Case ID: pa-d-c_8/html/0231-01.html
Source: Caselaw Access Project
Author: {"author": "Lamorelle, P. J.,", "license": "Public Domain", "url": "https://static.case.law/"}
Date Created: 2024-08-24T03:29:51.129683

Kiefaber’s Estate.
    
      Spendthrift trusts — Annuities—Termination of trust at request of beneficiaries.
    
    A gift of annuities, coupled with a direction that the sums given shall be paid to the annuitants without “her or them” being liable for their “debts, contracts, engagements, alienations, anticipations, nor any liens, levies, attachments or sequestrations,” is a good spendthrift trust, nothwithstanding the fact that no trustee is appointed, and the trust will not be terminated upon the application of the annuitants and residuary legatees under an agreement between them by which the fund set aside by the court to secure the payment of the annuities is to be distributed.
    Exceptions to adjudication. O. C. Phila. Co., Jan. T., 1921, No. 180.
    The clause of the will under discussion is printed in full in the second paragraph of the opinion of the court in banc by President Judge Lamorelle.
    The facts appear in the following extract from the opinion of the Auditing Judge:
    Gest, J., Auditing Judge. — As concerns the annuity of $2000 to Elizabeth Eva Reiss.
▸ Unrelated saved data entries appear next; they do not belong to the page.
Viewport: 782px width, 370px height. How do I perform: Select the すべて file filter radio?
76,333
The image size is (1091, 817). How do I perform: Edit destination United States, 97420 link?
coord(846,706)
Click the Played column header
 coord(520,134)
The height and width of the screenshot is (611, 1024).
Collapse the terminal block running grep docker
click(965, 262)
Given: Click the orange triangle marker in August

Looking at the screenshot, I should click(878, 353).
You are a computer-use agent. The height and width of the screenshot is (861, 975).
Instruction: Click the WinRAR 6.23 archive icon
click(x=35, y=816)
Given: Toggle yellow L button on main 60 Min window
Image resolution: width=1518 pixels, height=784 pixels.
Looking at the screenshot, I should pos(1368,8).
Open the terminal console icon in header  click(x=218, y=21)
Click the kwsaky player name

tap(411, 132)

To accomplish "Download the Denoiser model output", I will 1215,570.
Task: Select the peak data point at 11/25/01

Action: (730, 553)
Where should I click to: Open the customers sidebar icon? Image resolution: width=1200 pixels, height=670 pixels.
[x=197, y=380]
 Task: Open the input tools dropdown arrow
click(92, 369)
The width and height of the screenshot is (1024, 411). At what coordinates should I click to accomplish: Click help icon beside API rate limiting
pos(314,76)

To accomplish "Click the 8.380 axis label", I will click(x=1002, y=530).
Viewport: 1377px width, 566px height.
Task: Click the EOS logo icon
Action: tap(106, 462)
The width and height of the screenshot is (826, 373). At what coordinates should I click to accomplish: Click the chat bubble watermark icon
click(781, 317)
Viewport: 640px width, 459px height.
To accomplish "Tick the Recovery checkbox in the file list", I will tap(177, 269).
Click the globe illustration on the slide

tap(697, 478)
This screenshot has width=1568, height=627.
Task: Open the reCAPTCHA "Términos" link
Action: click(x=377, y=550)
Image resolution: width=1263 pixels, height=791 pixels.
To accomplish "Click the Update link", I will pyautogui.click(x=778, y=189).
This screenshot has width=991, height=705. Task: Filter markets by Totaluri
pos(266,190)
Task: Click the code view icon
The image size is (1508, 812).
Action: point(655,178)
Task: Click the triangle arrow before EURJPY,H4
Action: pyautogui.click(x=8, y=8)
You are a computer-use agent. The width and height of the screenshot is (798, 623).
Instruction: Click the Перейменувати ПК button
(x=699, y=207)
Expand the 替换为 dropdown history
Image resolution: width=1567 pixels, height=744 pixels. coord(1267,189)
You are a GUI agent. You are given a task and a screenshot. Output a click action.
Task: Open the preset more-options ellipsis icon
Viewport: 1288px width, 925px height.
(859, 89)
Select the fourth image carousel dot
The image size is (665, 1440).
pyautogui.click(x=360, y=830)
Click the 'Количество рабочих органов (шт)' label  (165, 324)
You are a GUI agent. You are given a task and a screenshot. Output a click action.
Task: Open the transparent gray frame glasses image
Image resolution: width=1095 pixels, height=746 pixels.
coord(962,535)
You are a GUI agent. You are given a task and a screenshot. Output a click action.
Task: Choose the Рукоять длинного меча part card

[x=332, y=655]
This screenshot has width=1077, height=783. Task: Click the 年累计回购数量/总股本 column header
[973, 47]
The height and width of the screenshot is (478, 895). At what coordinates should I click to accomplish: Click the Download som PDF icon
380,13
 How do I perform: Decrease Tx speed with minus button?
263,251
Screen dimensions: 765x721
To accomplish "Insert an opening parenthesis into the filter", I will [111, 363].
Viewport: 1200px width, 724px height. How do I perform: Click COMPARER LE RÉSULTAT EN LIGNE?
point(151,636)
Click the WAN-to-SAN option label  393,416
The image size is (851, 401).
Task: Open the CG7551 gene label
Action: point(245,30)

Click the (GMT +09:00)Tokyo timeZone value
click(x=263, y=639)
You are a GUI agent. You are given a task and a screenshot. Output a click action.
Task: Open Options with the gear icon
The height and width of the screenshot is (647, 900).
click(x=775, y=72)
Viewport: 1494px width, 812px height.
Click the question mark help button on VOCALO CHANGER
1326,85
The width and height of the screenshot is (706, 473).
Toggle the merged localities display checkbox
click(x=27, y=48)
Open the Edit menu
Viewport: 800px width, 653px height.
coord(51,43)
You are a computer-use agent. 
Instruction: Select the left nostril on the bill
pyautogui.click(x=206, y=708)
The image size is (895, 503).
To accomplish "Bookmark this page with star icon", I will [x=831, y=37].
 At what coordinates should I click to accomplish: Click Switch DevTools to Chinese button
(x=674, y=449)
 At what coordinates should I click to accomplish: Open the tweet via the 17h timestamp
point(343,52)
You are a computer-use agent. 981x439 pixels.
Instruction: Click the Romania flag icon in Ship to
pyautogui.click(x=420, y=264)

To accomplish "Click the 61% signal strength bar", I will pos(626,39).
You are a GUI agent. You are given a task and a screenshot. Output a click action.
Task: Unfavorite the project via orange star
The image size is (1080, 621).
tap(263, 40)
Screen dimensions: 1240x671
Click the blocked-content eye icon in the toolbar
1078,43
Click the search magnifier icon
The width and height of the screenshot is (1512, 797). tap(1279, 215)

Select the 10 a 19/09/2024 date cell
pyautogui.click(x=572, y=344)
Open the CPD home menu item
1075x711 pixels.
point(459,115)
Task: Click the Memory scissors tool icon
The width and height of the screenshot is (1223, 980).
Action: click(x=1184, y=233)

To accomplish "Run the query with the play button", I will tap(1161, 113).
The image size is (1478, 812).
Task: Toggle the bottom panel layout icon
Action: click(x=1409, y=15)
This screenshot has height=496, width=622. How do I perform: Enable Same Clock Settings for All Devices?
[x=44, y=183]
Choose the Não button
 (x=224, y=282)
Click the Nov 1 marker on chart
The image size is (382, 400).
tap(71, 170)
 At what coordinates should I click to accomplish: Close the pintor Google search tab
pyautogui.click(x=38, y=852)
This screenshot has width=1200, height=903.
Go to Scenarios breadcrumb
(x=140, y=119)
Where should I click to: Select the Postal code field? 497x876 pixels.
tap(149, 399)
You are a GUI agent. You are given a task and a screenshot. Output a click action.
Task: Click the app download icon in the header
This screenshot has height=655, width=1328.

There are now presented to me an agreement executed by Elizabeth Eva Reiss and Orr S. Hubbard, dated April 2, 1921, hereto attached and marked Exhibit A, and a later agreement executed by the same, dated Sept. 9,1922, and marked Exhibit B, by which in effect the said parties agreed, that the said sum of $66,000- should be paid to the five residuary legatees, who entered into an agreement to pay to said Elizabeth Eva Reiss and Orr S. Hubbard, according to the will and the arrangement of the five residuary legatees, the annuity of $2000. There was also produced to me another and further agreement executed by the five residuary legatees, dated Jan. 16, 1925, and hereto annexed, marked Exhibit C, by which, inter alia, it was agreed and provided that “The sum awarded by the Orphans’ Court to care for the trust established in favor of Elizabeth Eva Reiss and Orr S. Hubbard is to be reduced and an agreement to that effect entered into with Elizabeth Eva Reiss and Orr S. Hubbard. The property No. 120 Produce Avenue is to be conveyed by the parties hereto to Elizabeth Eva Reiss or her nominee and the sum of $10,000 is to be forthwith invested in securities which, under the law, are legal investments and delivered to Elizabeth Eva Reiss or her nominee, and the sum of $9166.67, representing the income to which she is entitled by the terms of the will to date, shall be paid to Elizabeth Eva Reiss in cash.”
    There is also a copy or proposed draft of a release by Elizabeth Eva Reiss, releasing the five residuary legatees in consideration of their fulfillment of the above agreement. The question is whether the parties may legally make the agreement, inasmuch as the will provides, in connection with the annuity: “The above-named sums shall be paid to them without her or them being in any way liable for her or their debts, contracts, engagements, alienations and anticipations, nor any liens, levies, attachments or sequestrations.” As stated by Mr. Beitler, the purpose of this agreement was to provide:
    1. A payment in cash to Elizabeth Eva Reiss at the rate of $2000 per year, the sum provided in the will, to put her in the same position she would have been in if the paragraph of the will had been carried out to date.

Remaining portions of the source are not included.